Left – no infection; right – seconds after exposure
Moreover, the entire team gets infected, but only about half the team dies. One of the proposed explanations for this is genetic flexibility, the idea that a parasite that kills its hosts too quickly will evolve to kill slower, giving the parasite more time to perpetuate itself. But there is no way, in Earth-terms, that a pathogen could evolve within seconds to become infectious but not fatal, especially given that humans would presumably have no natural defenses against it. In essence, in order for a pathogen to change its behavior as quickly as shown in the movie, it would almost need to be sentient and able to decide when and how hard to attack a host. Not impossible for an alien pathogen, of course, but highly unlikely for a microscopic organism from any planet. Then later, the idea of genetic flexibility is taken to imply that the infected team members could be asymptomatic carriers, infected but not showing symptoms, an idea strongly rejected by Michael, despite his being a world-renowned geneticist. However, this idea is neither terribly recent nor terribly disputed (as a quick scan of the literature shows), and I find it unfathomable that a respected scientist would denounce so vehemently an idea that was already widely accepted when the movie was made. (Of course, he is the biggest proponent of escape, as the US and Russian governments plan to nuke the site to prevent the spread of the disease, so he could have been arguing from a place of desperation rather than science.) Along these lines, the majority decides that, unless they can absolutely prove that they are not infected, they can’t risk spreading the disease to the surface. However, in the strictest, most honest science, the idea of absolute proof is essentially impossible to achieve. Every situation has so many different factors influencing interactions and so on that proving the non-existence of something is generally accepted to be impossible, which any world-renowned scientist would know.
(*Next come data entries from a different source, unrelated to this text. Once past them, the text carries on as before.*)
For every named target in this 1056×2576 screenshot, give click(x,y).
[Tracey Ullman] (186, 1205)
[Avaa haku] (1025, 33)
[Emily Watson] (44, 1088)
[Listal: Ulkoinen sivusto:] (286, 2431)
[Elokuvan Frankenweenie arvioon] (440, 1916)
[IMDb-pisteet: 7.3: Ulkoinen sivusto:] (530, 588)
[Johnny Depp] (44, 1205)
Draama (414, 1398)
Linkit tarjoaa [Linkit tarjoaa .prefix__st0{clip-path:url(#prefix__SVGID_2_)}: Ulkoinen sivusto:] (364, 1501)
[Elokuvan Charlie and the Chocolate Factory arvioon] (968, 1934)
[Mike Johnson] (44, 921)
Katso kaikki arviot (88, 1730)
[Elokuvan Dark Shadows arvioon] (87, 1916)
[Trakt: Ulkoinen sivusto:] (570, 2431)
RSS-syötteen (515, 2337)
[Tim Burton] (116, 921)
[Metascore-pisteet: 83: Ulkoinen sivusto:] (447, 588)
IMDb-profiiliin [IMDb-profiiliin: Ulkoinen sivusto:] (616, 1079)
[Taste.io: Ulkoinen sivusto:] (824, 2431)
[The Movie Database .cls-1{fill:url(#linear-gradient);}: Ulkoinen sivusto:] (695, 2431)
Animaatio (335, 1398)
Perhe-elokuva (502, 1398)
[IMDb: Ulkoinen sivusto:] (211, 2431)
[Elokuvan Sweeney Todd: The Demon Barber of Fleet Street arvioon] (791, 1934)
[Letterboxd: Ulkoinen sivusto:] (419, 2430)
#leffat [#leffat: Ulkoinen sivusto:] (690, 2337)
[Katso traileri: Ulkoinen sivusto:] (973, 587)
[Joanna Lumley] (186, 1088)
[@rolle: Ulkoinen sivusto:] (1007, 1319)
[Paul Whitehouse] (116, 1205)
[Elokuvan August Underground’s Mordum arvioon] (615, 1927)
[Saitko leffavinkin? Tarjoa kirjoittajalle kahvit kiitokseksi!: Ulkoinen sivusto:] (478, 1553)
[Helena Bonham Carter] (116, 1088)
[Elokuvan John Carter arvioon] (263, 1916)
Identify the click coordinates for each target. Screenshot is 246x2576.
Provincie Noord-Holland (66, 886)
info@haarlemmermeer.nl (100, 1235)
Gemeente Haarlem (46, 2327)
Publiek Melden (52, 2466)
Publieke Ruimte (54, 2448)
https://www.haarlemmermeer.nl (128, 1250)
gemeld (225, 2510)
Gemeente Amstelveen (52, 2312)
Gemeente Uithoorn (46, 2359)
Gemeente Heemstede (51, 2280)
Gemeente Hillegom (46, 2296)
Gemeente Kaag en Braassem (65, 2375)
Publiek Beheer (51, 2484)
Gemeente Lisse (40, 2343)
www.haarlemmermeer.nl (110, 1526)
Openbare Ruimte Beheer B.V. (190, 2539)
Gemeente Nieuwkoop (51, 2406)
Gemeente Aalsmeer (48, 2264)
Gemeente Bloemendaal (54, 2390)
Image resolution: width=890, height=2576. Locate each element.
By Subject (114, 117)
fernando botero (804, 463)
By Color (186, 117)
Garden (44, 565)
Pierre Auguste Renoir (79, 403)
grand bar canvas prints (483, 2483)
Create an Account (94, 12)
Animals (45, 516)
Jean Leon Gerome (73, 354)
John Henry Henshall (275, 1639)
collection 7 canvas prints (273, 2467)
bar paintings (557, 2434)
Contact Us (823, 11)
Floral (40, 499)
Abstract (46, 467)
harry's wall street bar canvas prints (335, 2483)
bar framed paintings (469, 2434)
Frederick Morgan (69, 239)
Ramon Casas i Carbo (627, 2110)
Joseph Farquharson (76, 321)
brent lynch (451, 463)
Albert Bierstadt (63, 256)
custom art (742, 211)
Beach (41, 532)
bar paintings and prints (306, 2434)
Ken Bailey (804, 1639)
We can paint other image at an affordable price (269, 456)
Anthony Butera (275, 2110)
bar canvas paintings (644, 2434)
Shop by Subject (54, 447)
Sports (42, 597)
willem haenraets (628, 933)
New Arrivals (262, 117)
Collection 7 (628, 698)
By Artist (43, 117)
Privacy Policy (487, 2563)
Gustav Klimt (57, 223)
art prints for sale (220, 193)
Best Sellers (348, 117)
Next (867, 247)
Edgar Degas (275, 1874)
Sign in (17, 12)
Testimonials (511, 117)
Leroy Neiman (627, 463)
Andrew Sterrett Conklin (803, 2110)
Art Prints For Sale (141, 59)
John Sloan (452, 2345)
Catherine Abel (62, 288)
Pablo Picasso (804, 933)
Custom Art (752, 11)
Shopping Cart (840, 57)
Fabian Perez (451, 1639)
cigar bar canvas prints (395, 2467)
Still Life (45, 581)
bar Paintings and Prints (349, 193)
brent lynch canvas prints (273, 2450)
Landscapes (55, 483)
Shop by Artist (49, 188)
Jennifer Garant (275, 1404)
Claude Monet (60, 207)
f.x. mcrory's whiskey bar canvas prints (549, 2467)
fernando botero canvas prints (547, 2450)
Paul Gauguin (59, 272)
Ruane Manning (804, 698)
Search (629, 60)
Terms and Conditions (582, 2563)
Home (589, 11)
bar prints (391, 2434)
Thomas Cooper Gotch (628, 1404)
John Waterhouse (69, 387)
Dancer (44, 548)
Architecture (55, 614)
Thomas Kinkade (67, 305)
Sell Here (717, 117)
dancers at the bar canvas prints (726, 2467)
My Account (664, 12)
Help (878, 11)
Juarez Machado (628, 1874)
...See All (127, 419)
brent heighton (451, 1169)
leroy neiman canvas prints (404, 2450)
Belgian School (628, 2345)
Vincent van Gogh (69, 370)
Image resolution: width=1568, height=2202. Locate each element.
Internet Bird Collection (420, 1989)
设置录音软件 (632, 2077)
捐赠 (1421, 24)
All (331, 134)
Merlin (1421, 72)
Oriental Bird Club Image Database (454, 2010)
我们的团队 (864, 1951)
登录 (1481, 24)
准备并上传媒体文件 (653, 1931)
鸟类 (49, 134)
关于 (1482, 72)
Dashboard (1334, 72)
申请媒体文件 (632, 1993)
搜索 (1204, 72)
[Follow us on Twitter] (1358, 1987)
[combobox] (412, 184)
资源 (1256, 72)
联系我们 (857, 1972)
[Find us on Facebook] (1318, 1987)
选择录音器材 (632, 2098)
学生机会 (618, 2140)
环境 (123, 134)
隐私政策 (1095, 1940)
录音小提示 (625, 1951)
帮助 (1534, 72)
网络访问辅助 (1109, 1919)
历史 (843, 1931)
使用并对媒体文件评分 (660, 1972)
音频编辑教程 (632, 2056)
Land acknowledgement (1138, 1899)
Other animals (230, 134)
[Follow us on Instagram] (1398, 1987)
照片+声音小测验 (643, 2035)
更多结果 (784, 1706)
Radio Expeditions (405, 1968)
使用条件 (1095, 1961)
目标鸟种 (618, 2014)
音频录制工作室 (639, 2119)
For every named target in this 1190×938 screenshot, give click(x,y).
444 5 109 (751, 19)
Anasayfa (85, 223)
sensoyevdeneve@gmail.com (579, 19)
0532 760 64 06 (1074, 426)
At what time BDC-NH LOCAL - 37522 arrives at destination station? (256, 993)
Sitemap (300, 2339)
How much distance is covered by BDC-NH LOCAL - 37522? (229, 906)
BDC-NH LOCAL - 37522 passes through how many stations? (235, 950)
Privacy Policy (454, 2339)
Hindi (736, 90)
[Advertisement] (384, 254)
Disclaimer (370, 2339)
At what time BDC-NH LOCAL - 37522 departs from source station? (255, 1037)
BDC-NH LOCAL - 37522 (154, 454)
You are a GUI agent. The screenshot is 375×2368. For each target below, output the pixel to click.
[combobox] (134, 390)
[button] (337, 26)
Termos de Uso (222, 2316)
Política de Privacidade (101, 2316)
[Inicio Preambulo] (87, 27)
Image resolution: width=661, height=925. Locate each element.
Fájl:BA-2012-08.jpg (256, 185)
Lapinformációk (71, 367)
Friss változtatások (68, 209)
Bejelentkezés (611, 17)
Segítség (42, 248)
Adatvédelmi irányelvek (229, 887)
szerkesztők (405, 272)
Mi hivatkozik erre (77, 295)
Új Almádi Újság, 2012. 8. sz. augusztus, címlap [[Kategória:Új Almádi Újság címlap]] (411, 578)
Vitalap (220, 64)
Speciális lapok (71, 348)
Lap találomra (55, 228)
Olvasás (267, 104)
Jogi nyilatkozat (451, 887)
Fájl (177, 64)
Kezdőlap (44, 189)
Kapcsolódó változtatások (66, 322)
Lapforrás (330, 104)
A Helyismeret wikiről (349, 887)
“Stay back or I’ll shoot you – with science!”
As I mentioned above, the US and Russian governments decide that the safest course of action is to nuke the research site to keep the disease from escaping. My question is, without proper study of the pathogen, how can they even be sure that nukes would destroy it completely? Nobody in the movie knows what the pathogen is, and therefore they have no evidence that nukes would work, other than wishful thinking. Ignoring the damage caused by the nuke (this is Antarctica, after all), bombing the site strikes me as one of the most reckless choices available, and seems to me to risk spreading the disease a lot more than having the team study it would. And yet, the governments show unwavering faith in the idea that nuclear bombs can solve all problems. Which is actually kind of fitting, given that one could interpret the disease as a metaphor for paranoia, were one so inclined.